Tuesday, June 13, 2017

The pseudo-disaster of dropping the Paris Accord

There has been an outcry over the American decision to renege on the Paris Accord.  Indeed, one professor went so far as to describe it as a “deeply immoral reprehensible act.”
Yet no-one who read President Trump’s speech can have been left in any doubt that there were sound economic reasons behind his decision. “Compliance with the terms of the Paris Accord and the onerous energy restrictions it has placed on the United States could cost America as much as 2.7 million lost jobs by 2025 according to the National Economic Research Associates.  This includes 440,000 fewer manufacturing jobs. . .”  “the Paris Accord … includes yet another scheme to redistribute wealth out of the United States through the so-called Green Climate Fund — nice name — which calls for developed countries to send $100 billion to developing countries all on top of America’s existing and massive foreign aid payments.”

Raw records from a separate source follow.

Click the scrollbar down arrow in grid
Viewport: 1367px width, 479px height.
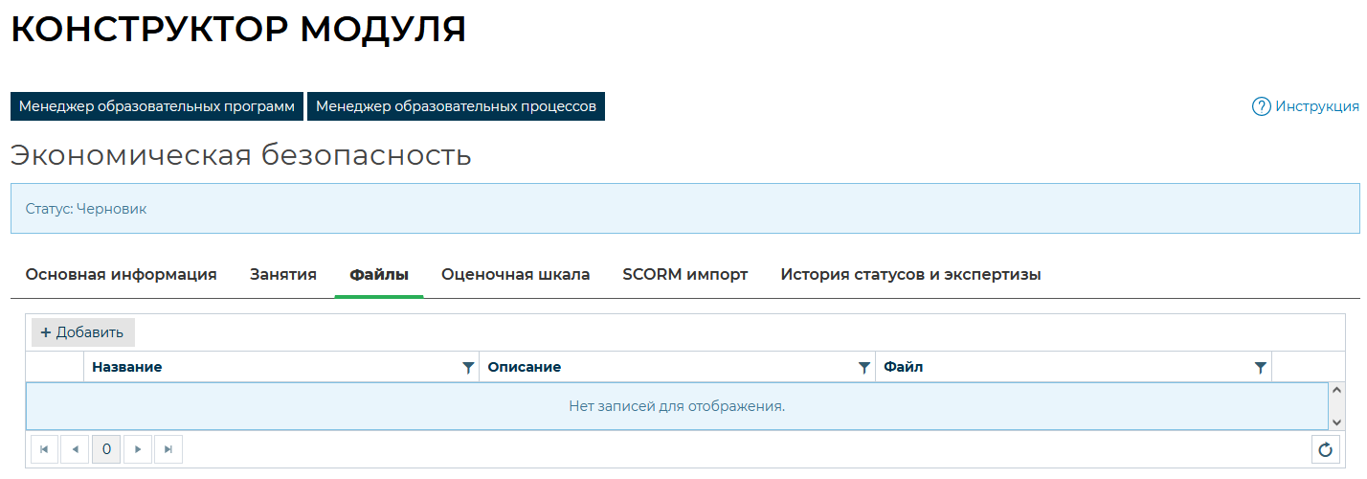click(1337, 422)
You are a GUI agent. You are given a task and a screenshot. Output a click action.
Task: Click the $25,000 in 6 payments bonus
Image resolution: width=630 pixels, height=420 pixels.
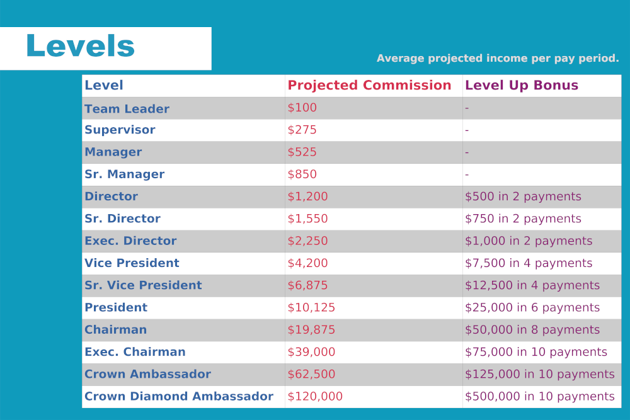click(x=532, y=308)
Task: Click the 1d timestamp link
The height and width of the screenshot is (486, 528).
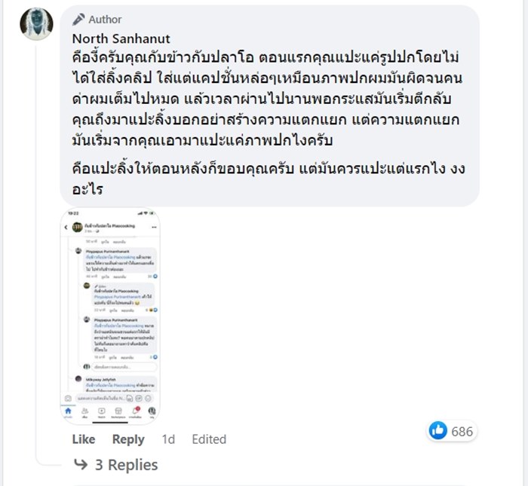Action: [x=168, y=439]
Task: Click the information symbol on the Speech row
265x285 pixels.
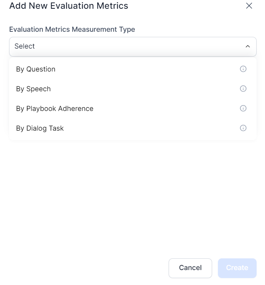Action: tap(243, 89)
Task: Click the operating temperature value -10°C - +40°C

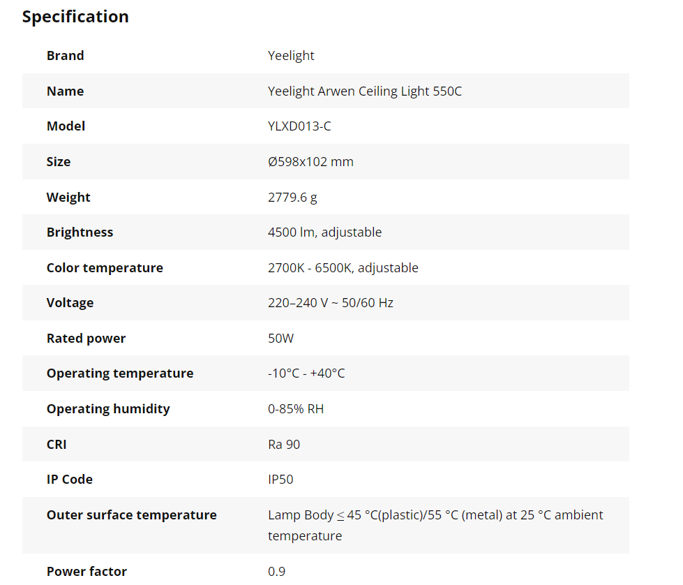Action: pos(306,373)

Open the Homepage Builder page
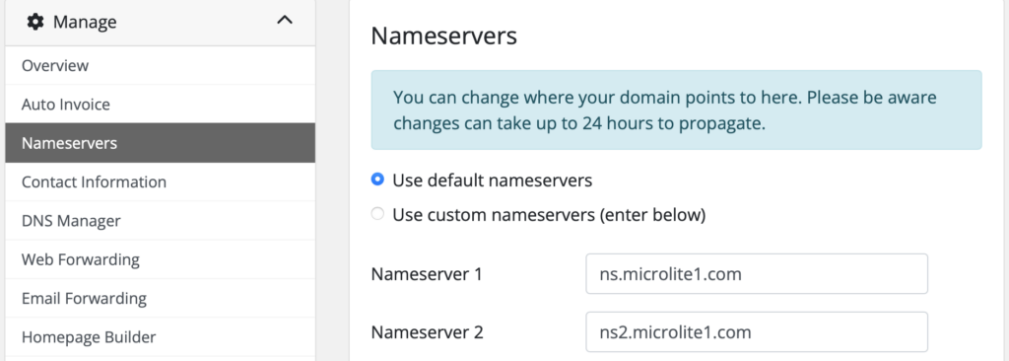[161, 337]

When you realize that  China is America’s greatest trading rival as well as being a ‘developing country’, you can understand the American reluctance to send it aid.  
The good Professor even suggested America could not “opt out of the laws of physics.” Again, it is clear that he is ignoring large sections of what President Trump actually said. “Even if the Paris Agreement were implemented in full, with total compliance from all nations, it is estimated it would only produce a two-tenths of one degree Celsius reduction in global temperature by the year 2100.  Tiny, tiny amount.  In fact, 14 days of carbon emissions from China alone would wipe out the gains from … America's expected reductions in the year 2030, after we have had to spend billions and billions of dollars, lost jobs, closed factories, and suffered much higher energy costs for our businesses and for our homes.”

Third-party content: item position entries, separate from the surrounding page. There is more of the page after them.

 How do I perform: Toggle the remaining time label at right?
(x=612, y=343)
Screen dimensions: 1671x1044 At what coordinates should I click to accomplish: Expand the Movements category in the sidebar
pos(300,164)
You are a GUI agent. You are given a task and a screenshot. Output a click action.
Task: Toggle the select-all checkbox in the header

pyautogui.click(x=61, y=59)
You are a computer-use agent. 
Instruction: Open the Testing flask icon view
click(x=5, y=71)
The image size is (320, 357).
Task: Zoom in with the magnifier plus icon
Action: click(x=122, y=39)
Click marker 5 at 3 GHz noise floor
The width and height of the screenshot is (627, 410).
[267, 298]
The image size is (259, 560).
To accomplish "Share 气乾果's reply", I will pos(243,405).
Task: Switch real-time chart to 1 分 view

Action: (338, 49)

The people who are ignoring the laws of physics are those on the United Nations Framework Convention on Climate Change and the Intergovernmental Panel on Climate Change.  They are interpreting the laws of physics in such a way as to attempt to convince us that climate catastrophe is just round the corner.  It clearly isn’t.

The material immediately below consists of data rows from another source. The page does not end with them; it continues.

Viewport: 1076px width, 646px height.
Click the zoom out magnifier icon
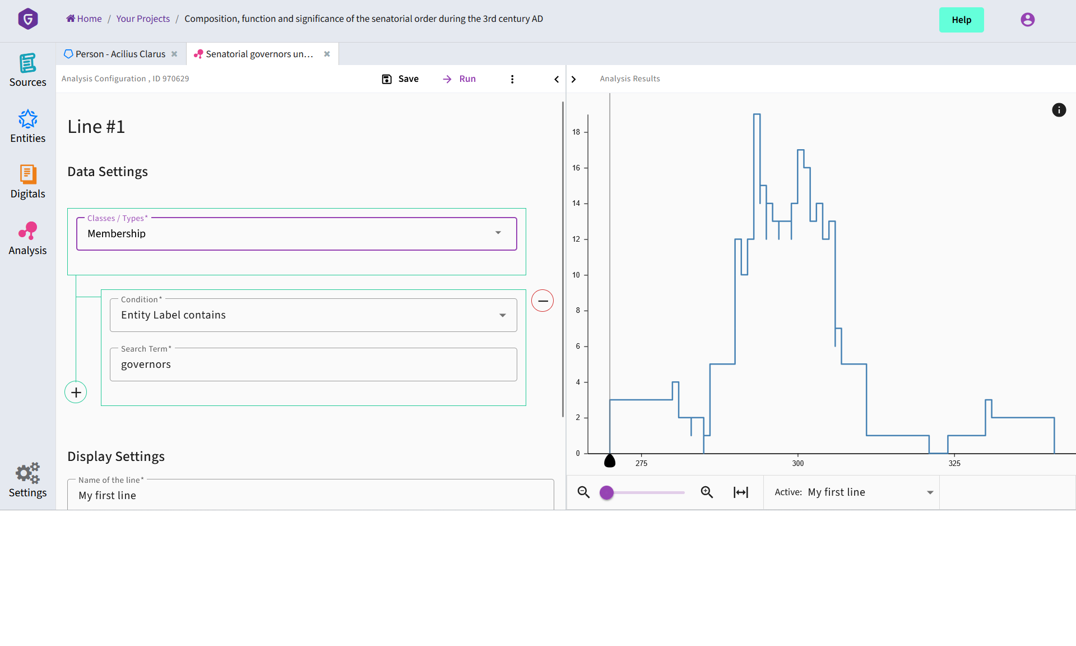tap(583, 492)

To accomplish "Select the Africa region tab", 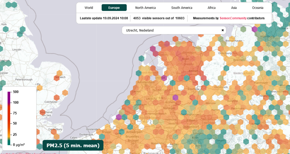I will click(x=211, y=8).
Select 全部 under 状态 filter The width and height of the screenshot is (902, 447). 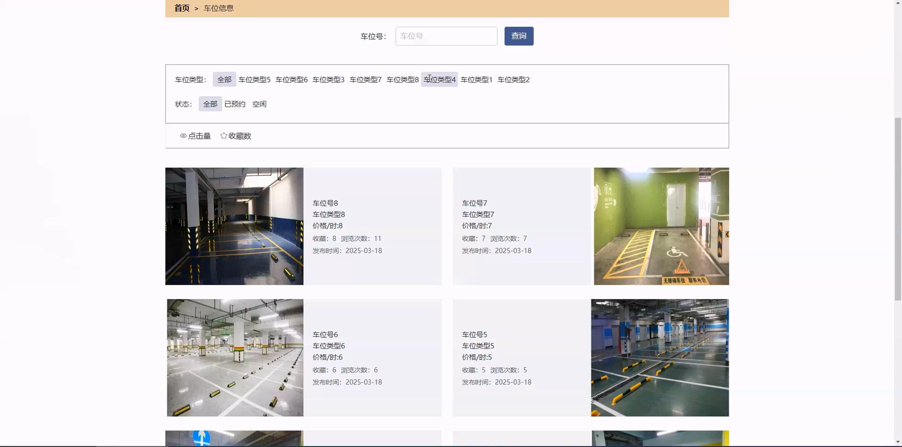coord(210,104)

None of their longer-term predictions have come true. The Arctic ice didn’t disappear in 2010. The greenhouse gases have shot up in this millennium, but the thermometer has barely budged.  The actual records of rainfall show no significant global trends, and there is a statistically insignificant drop in the number and violence of cyclones.  Yes, it’s got warmer – which mean that fewer old people die in winter.  Yes, there is more carbon dioxide in the atmosphere, so plant life is flourishing and the planet, seen from space, is measurably greener.
Our Professor claims “The effects of climate change will hit … poorer communities … more than the rich.”  What he overlooks is that the Paris Accord in effect asks nations to avoid fossil fuels, even though for many they are the cheapest and most effective primary sources of energy. China is building some 200GW of new coal-fired power stations; India is building nearly 600GW; Africa has 120GW planned; and Pakistan, which has long relied on hydropower, is building 60GW. Even Germany, practically the home of renewable energy, has recently built 10GW of coal-fired power. For comparison, South Africa’s total capacity is about 45GW.
Yes, renewable energy is now on a cost parity with many other sources of energy; but renewable energy makes up only a tiny fraction (<2%)of the world’s energy supply and is already proving more difficult to distribute than the dispatchable sources. So it is the Paris Accord that will impact poorer societies, not climate change – particularly as the Green Climate Fund appears a dead duck.